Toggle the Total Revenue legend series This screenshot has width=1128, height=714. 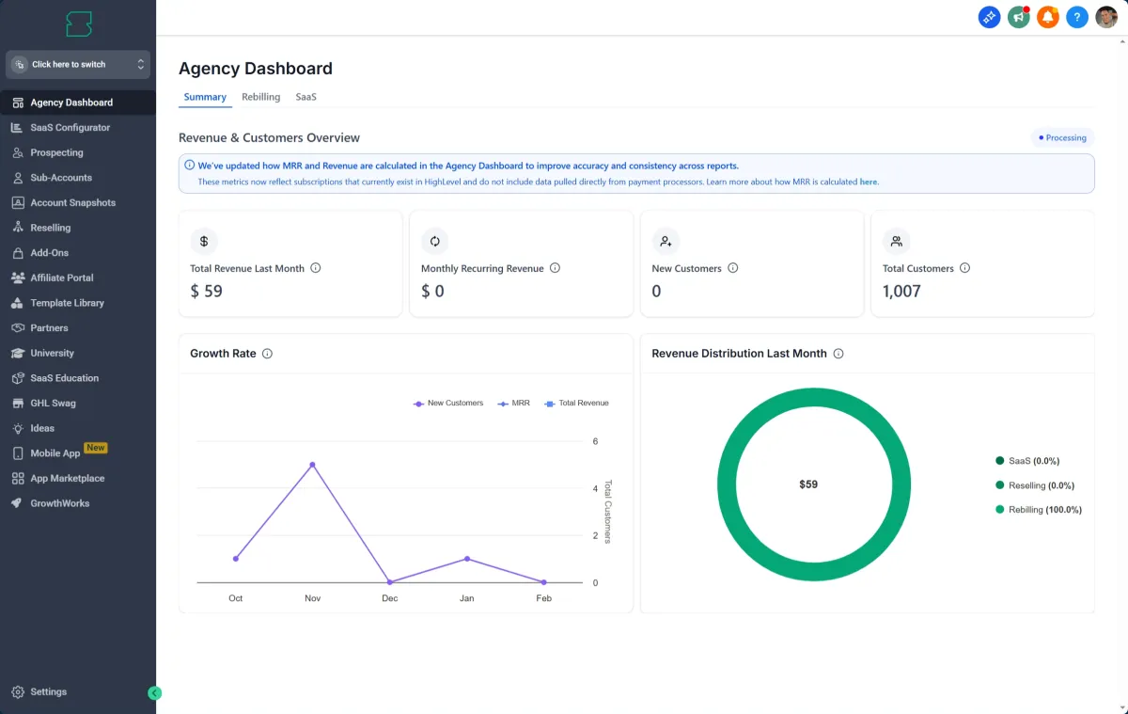(x=577, y=403)
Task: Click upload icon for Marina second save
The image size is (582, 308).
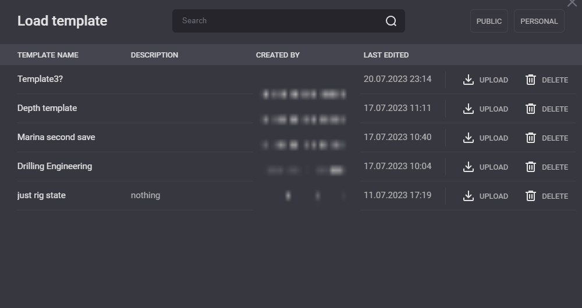Action: tap(469, 138)
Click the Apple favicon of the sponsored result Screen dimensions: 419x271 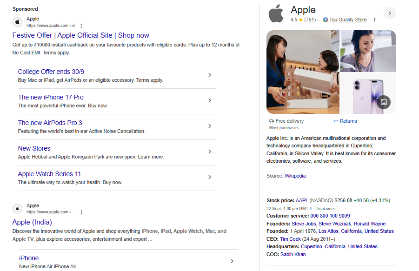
● ● ● ●
Using the listing above, copy exactly the lines from the one that contains "Task: Click upload" through its last line, both included, but not the pictures.

REPLY =
Task: Click upload icon for Marina second save
The image size is (582, 308).
Action: tap(469, 138)
Click the Apple favicon of the sponsored result Screen dimensions: 419x271 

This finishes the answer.